DATABASE-ADVANCED Contents

MySQL Replication Model

Binlog, GTID, replica topology, and how to reason about apply lag and failover.

On this page

MySQL Replication: Binlog as the Replication Stream

MySQL replication is driven by the binary log (binlog). The primary records changes to binlog, and replicas fetch and apply those changes.

Production consequence: replication health depends on two pipelines:

  • Transport: fetching binlog events from primary
  • Apply: executing those events on the replica

Core Components: Primary and Replica Roles

On the primary:

  • Transactions commit
  • Binlog events are generated

On the replica:

  • IO thread fetches binlog events and writes to relay log
  • SQL thread(s) read relay log and apply events

Lag can happen in either stage: fetching or applying.

Binlog Formats: STATEMENT vs ROW vs MIXED

Binlog format changes correctness and performance characteristics.

  • STATEMENT: logs SQL statements. Smaller logs, but can be non-deterministic with certain functions/time.
  • ROW: logs row changes. More deterministic and safer, but can produce much larger binlogs.
  • MIXED: engine chooses per statement.

Production reality: many modern setups prefer ROW for correctness, accepting larger log volume.

GTID: Global Transaction Identifiers

GTID provides a unique identifier for each transaction, simplifying failover and replica reconfiguration.

Without GTID, failover often involves manual binlog file/position management.

With GTID, replicas can automatically resume from the correct transaction set.

Relay Log: The Replica's Local Queue

Replicas do not apply directly from primary binlog. They write events to relay logs first. Relay logs act as a queue. If apply is slow, relay logs grow.

Operational implication: relay log growth is an early warning signal for apply lag.

Why Replicas Lag: Transport vs Apply

There are two major lag classes:

  • Network/transport lag: IO thread cannot fetch fast enough.
  • Apply lag: SQL thread(s) cannot apply fast enough.

Most production lag incidents are apply lag.

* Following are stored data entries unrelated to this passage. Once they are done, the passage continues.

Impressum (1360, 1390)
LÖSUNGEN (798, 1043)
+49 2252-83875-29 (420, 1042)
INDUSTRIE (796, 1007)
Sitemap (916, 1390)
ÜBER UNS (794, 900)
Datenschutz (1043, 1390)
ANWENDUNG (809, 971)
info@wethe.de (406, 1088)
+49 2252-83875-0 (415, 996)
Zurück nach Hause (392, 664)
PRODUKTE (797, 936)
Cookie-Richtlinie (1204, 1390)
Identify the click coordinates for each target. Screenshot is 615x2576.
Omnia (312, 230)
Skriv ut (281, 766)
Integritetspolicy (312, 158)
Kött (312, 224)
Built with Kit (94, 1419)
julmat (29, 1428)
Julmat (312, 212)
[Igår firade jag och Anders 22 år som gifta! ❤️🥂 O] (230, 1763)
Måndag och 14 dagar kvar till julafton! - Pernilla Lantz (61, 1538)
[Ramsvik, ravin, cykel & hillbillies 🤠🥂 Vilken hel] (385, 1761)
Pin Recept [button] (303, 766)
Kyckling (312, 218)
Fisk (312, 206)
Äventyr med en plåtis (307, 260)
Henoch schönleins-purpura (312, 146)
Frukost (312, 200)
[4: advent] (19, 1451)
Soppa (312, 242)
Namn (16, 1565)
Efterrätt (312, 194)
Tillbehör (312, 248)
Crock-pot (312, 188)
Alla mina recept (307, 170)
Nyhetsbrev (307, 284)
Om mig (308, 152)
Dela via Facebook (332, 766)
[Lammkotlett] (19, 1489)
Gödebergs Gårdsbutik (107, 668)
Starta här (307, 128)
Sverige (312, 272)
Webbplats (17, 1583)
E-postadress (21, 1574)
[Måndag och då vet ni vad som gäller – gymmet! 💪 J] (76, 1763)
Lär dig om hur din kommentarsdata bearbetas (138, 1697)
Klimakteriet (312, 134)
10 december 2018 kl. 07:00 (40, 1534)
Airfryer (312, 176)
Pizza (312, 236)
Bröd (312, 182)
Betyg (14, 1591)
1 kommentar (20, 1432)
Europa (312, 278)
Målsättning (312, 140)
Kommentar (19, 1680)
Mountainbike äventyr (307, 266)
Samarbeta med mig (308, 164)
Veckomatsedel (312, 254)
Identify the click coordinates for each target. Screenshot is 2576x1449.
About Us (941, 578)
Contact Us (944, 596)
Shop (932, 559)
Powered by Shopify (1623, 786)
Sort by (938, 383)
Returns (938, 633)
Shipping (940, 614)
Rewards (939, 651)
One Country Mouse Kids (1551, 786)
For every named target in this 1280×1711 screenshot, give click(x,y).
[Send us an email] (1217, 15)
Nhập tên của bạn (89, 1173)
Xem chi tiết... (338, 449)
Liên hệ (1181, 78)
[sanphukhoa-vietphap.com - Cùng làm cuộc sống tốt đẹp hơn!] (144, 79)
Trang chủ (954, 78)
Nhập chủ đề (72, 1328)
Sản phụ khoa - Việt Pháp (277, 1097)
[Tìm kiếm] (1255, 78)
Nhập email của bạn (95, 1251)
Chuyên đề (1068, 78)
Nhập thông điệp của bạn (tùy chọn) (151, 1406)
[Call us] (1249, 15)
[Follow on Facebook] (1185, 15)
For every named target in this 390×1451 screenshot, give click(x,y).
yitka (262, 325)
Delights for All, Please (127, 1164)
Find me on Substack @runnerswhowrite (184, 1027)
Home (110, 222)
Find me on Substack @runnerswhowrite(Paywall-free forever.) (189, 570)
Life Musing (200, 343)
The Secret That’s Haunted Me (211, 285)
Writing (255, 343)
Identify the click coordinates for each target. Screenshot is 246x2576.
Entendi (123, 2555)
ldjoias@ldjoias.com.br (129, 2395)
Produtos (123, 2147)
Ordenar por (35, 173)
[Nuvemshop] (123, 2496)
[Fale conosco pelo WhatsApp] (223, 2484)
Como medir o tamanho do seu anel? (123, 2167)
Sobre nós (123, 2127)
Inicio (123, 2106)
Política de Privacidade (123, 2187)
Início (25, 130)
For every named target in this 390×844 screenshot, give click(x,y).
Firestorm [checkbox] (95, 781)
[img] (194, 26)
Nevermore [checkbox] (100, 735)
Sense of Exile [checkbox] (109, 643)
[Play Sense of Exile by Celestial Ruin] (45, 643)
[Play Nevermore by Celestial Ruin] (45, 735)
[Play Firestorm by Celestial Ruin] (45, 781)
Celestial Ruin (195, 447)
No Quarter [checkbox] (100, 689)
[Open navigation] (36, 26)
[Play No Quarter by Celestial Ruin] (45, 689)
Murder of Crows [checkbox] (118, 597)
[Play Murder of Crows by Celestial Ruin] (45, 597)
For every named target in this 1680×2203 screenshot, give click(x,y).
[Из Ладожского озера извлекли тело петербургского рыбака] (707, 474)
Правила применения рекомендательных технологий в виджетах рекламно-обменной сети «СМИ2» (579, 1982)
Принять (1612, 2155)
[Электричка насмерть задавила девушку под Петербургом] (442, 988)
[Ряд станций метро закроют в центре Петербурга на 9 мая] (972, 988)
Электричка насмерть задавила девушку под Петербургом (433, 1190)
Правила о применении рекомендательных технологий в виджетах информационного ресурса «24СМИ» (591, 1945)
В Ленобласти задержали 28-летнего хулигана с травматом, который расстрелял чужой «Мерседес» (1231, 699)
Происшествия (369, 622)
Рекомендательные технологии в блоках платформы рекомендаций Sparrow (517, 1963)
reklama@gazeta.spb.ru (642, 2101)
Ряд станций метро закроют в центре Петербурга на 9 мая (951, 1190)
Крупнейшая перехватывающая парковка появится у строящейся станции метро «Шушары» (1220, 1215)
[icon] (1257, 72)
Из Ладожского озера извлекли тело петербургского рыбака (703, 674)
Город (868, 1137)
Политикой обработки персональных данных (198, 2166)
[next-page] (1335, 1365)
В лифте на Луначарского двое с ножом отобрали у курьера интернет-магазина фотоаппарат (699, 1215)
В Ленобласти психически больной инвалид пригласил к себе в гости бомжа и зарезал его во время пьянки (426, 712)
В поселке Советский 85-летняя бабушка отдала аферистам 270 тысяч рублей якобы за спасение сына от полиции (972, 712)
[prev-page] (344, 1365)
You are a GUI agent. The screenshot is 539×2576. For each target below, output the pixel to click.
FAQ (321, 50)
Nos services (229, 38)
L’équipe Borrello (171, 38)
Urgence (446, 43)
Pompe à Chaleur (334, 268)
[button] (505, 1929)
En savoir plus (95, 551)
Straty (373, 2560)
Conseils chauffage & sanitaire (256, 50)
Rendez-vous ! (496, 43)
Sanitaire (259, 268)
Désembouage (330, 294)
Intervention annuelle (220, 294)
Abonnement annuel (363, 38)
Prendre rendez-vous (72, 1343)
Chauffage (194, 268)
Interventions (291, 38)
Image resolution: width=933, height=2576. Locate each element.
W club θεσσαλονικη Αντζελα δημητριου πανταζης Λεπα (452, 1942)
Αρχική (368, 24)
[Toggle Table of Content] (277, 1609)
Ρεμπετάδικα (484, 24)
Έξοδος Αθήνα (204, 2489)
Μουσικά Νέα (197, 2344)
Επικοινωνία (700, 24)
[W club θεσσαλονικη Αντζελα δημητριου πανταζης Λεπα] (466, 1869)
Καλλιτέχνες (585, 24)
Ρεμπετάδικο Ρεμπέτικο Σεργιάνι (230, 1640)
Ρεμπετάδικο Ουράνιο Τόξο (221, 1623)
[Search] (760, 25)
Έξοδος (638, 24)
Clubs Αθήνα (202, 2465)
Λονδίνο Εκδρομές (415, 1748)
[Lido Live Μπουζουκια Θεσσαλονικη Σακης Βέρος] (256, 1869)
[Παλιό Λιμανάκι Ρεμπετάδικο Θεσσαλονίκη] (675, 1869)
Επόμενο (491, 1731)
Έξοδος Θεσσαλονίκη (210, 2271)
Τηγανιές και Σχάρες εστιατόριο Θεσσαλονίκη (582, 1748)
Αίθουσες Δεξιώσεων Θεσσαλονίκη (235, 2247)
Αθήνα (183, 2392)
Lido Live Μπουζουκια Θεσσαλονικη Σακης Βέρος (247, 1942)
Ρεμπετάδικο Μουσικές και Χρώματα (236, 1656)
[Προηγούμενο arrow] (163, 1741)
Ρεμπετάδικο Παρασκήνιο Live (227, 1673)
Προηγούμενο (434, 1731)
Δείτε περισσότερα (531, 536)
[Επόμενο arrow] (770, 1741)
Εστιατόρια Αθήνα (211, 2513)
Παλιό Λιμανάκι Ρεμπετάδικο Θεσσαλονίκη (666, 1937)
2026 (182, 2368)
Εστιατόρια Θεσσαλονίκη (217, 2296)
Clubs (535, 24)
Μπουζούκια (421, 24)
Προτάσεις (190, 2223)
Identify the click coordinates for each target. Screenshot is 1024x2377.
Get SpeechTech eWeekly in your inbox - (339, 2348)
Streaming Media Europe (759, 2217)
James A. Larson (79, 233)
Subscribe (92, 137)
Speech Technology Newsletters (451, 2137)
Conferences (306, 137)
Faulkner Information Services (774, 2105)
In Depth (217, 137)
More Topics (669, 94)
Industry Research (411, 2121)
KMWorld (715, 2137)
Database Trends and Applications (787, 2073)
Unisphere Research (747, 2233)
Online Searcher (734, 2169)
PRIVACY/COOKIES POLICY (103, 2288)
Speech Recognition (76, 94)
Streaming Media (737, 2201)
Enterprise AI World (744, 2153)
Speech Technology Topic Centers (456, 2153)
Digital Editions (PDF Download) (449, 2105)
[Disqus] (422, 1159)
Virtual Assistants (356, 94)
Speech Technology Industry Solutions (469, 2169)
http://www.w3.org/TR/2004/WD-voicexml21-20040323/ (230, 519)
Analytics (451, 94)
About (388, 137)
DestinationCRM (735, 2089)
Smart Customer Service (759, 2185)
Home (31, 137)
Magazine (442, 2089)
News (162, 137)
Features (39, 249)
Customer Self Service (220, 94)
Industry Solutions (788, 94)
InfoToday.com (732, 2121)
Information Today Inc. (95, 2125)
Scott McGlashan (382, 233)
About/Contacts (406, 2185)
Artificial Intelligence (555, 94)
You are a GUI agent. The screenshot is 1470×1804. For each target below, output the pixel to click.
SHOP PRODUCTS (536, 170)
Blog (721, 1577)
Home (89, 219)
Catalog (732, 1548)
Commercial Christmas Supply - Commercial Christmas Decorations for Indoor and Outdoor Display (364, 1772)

Apply Lag: The Real Bottleneck

Apply lag happens when applying changes is slower than generating them. Common causes:

  • Single-threaded applier bottleneck
  • Large transactions (big batch updates)
  • Hotspot contention on replica (same rows updated repeatedly)
  • Expensive secondary index maintenance
  • Disk IO saturation on replica

Multi-Threaded Replication

MySQL supports multi-threaded replica apply, but it is not magic. Parallelism depends on:

  • How transactions are partitioned (schema/db based or logical groupings)
  • Conflicts between transactions (same rows/keys)

If your workload updates a small hotspot set, parallel apply will not help much.

Commit Order and Consistency Constraints

Replication must preserve correctness. Some configurations enforce commit order, reducing parallelism potential. This can be the hidden reason why replicas cannot catch up even with multiple threads.

Measuring Replication Health

The classic tool is replica status output.

-- On replica
SHOW REPLICA STATUS;

Key fields vary by version, but you typically inspect:

  • Seconds behind source (coarse signal)
  • Relay log space growth
  • SQL thread state (applying, waiting, error)
  • Last error and error code

Seconds Behind Is Not a Complete Metric

Seconds-behind is often misleading:

  • It may be NULL if replication is broken.
  • It measures apply delay relative to events, not freshness of read.
  • Under burst writes, it can jump dramatically.

Always correlate with relay log growth and apply throughput.

Failure Modes in Production

  • Replica lag explosion: batch job generates huge binlog faster than apply.
  • Relay log disk fill: relay log grows until disk is full.
  • Non-determinism: statement-based replication diverges.
  • GTID misconfig: failover causes duplicate or missing transactions.
  • Replica apply errors: schema drift causes apply failures.
  • Hotspot contention: parallel apply ineffective due to conflicting keys.

Operational Checklist

  • Choose binlog format intentionally; prefer deterministic behavior for HA.
  • Enable and validate GTID if you plan automated failover.
  • Monitor relay log size and disk usage on replicas.
  • Alert on replication SQL thread errors immediately.
  • Identify workloads that generate huge transactions; chunk them.
  • Capacity plan replica IO; apply is often disk-bound.
  • Validate multi-threaded replication effectiveness under your workload.
  • Do not rely only on seconds-behind; track apply throughput too.
  • Test failover drills and replica re-seeding procedure.
  • Ensure schema migrations are replication-safe and coordinated.

Summary

MySQL replication ships binlog events to replicas via relay logs, then applies them. Most lag incidents are apply bottlenecks, not network. Binlog format affects correctness and volume. GTID simplifies failover but must be configured correctly. Production HA requires monitoring both transport and apply pipelines and controlling large transactions that overwhelm replicas.